_SELECTED TEXT_
- Opening Delimiter -

US agent Mary Kole recently posted about the ranks of adult gatekeepers that stand between writers and children. It sounds all wrong, doesn't it, but that's how it's done. So I was amused to read about Lucy Coats' recent World Book Night adventure. That's one way to reach readers directly, and all in a good cause too.

Tuesday, 1 March 2011

The Next Big Thing

Following my last post, I thought I should have a stab at guessing what might be 'hotter than hot' in Kid-lit in the next few years. Not because I advocate writing anything other than the story you have to tell (trend-chasing is for losers, right?), but because precedent suggests it's bound to change the publishing landscape, whatever it is.

The web is surely the best place to hunt for nascent signs of tomorrow's 'Harry Twilight', and the opinions of readers are easy to find and always interesting. However, what people read now only tells us about the acquisitions climate of two or more years ago, which is more relevant to my last post than this one. The opinions of writers themselves are far more likely to take us toward the future, and those of agents even more so, but surely the nearest we can get to the publishing sensation of tomorrow is to look closely at what is exciting commissioning editors right now. Or at least at the things they have noticed are missing.

About two years ago the head of a British publishing house told me he believed 'young detectives' (think Nancy Drew/Hardy Boys/Secret Seven) were overdue for a comeback. Since then several editors have suggested to me that they feel the same way, and there certainly does seem to be a gap in the market. There have been close equivalents in the Young Bond series (and now Young Sherlock Holmes) and individual books (such as Siobhan Dowd's delightful London Eye Mystery) have been very successful. Character-driven mystery-tackling in its broadest sense is perennially popular (Artemis Fowl, Joshua Garcia, Alex Rider, etc), but where is the Red Hand Gang of the 21st Century? Either the 'group of crime-busting child/teen detectives in a short-text series' format has morphed into something else or it's been neglected. Few contemporary teenagers are going to want to read or watch Nancy Drew now, but is that because they don't want crime fiction of their own or is that because Nancy Drew is very dated and 70s cheesy (at least on the telly)?

The clichés and archetypes of the genre are well known: a dashing but flawed leader (with a dog), a nerd with specs who is the brainy one, and a fiery girl (probably with red hair) to stir things up and provide a dash of very tame sexual tension. Then the set-up needs a 'Something Else' that gives the kids an edge (a gift for disguises perhaps, or a rich uncle with 'access') while the writer must have a talent for slow-drip backstory and long term character development. Stir all this together and serve it up in a dozen or more plot-driven shorter novels, and watch the fan base grow and the film rights get optioned.

- Closing Delimiter -

_ASSIGNMENT 1_
In the kid-lit post, what did the head of a British publishing house say was overdue for a comeback?
_ASSIGNMENT 2_
Translate this sentence from the kid-lit post into Spanish: "It sounds all wrong, doesn't it, but that's how it's done."
The records below are unrelated to the kid-lit post and stand as their own material.

_ENTRIES SUPPLIED_
- Opening Delimiter -

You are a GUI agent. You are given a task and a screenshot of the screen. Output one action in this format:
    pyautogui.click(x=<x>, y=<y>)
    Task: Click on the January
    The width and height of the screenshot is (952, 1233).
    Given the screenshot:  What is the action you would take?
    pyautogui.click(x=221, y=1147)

- Closing Delimiter -

_TASK RESULT 1_
Young detectives.

_TASK RESULT 2_
Suena completamente equivocado, ¿verdad?, pero así es como se hace.